▶ Instructions for the task
Render the material from the line with "You are a GUI" to the line with "This screenshot has" as a numbered list, leaving out blank lines.

▶ Information shown
»»
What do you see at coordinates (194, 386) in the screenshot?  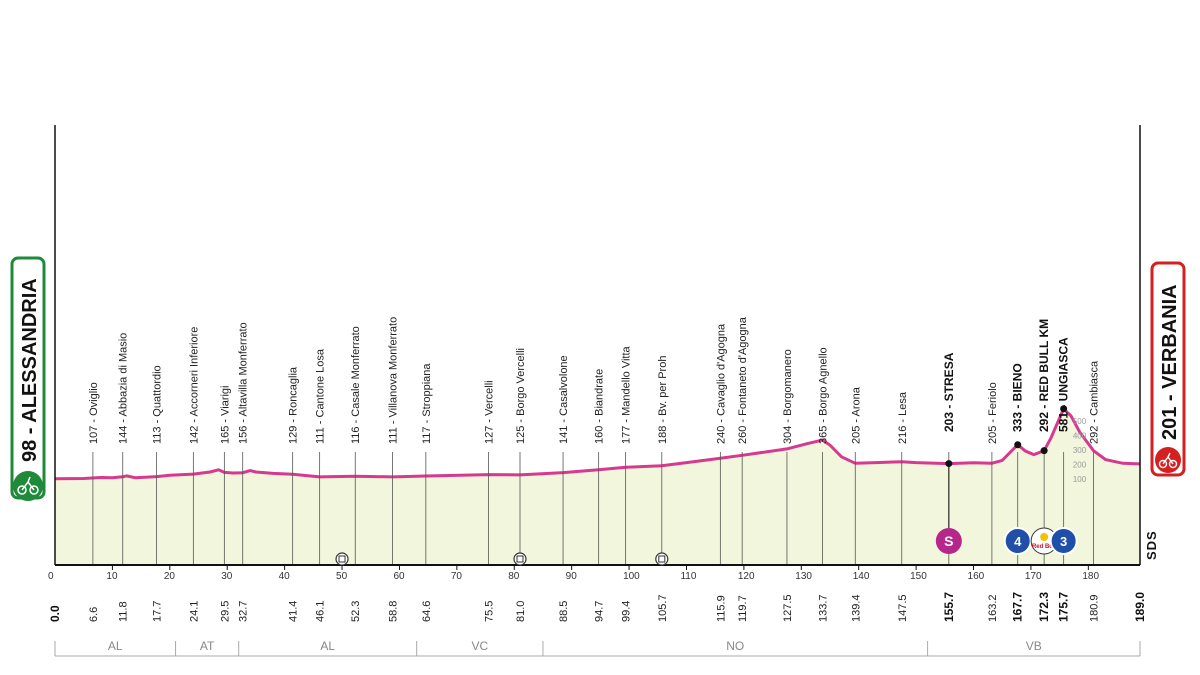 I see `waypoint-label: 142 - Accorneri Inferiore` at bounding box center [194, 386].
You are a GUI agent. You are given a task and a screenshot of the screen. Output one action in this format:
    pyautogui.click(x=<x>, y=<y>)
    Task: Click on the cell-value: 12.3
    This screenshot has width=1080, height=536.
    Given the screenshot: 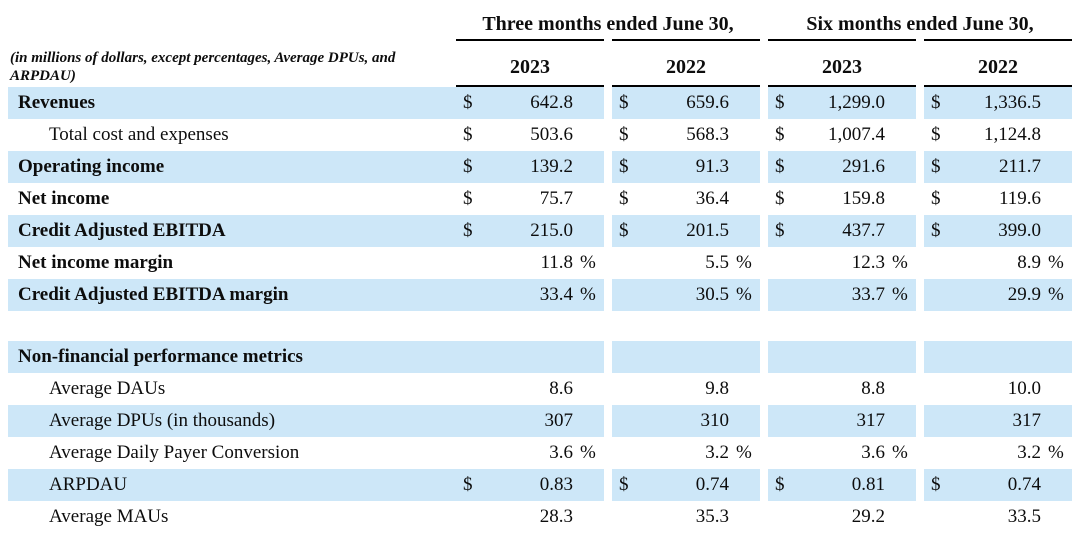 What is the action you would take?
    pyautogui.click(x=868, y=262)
««
»»
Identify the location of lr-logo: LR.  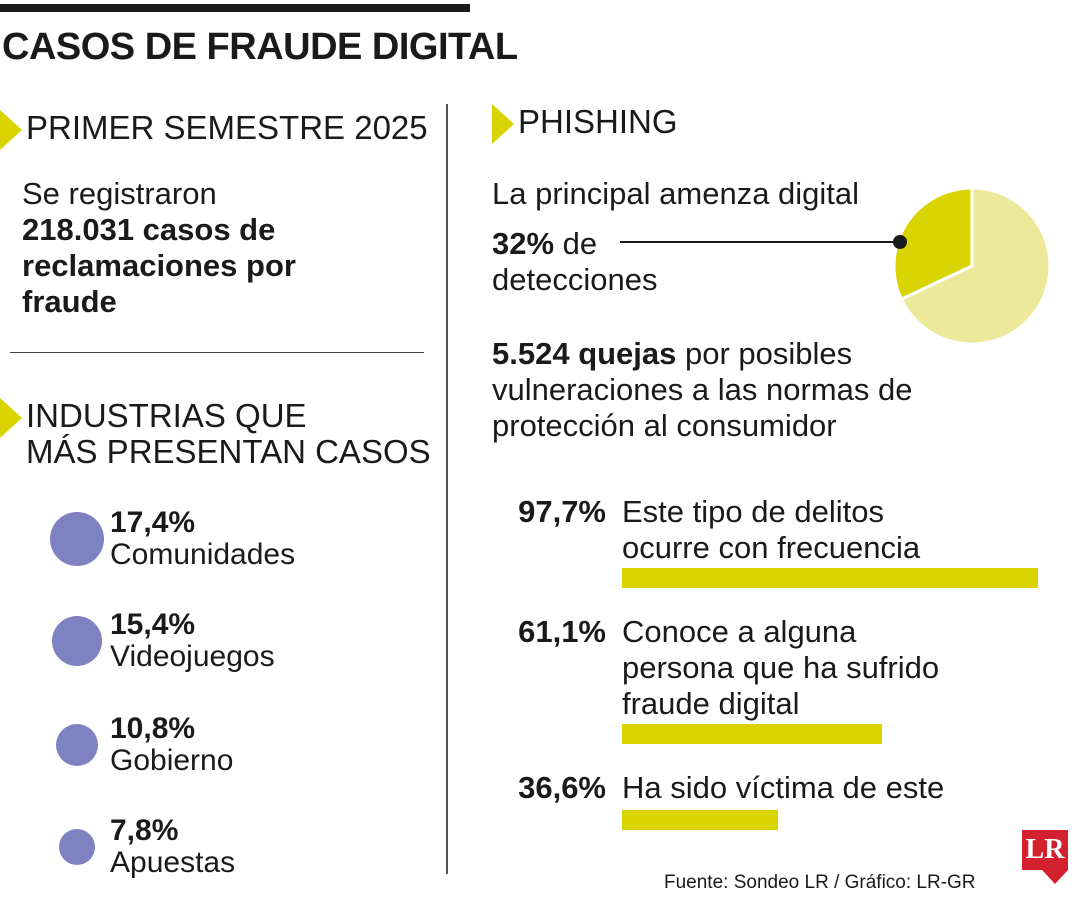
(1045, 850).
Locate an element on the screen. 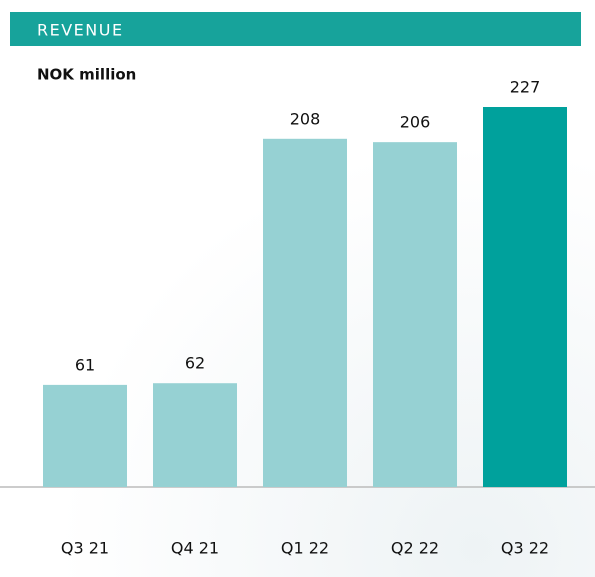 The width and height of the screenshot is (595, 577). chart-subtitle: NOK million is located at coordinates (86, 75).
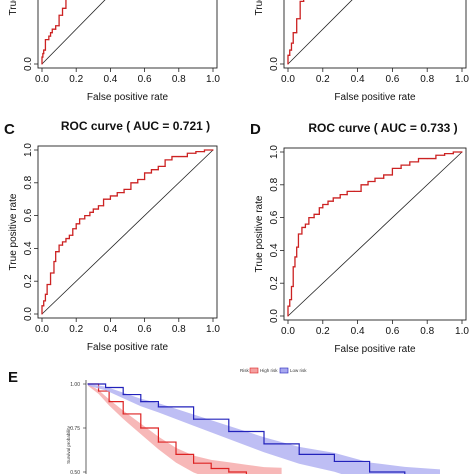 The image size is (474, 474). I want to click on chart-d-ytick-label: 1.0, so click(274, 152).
««
▶ Task output
1. You are a GUI agent. You are given a task and a screenshot of the screen. Output one action in this format:
2.     pyautogui.click(x=<x>, y=<y>)
3.     Task: Click on the cell-value: 12.3
4.     This screenshot has width=1080, height=536.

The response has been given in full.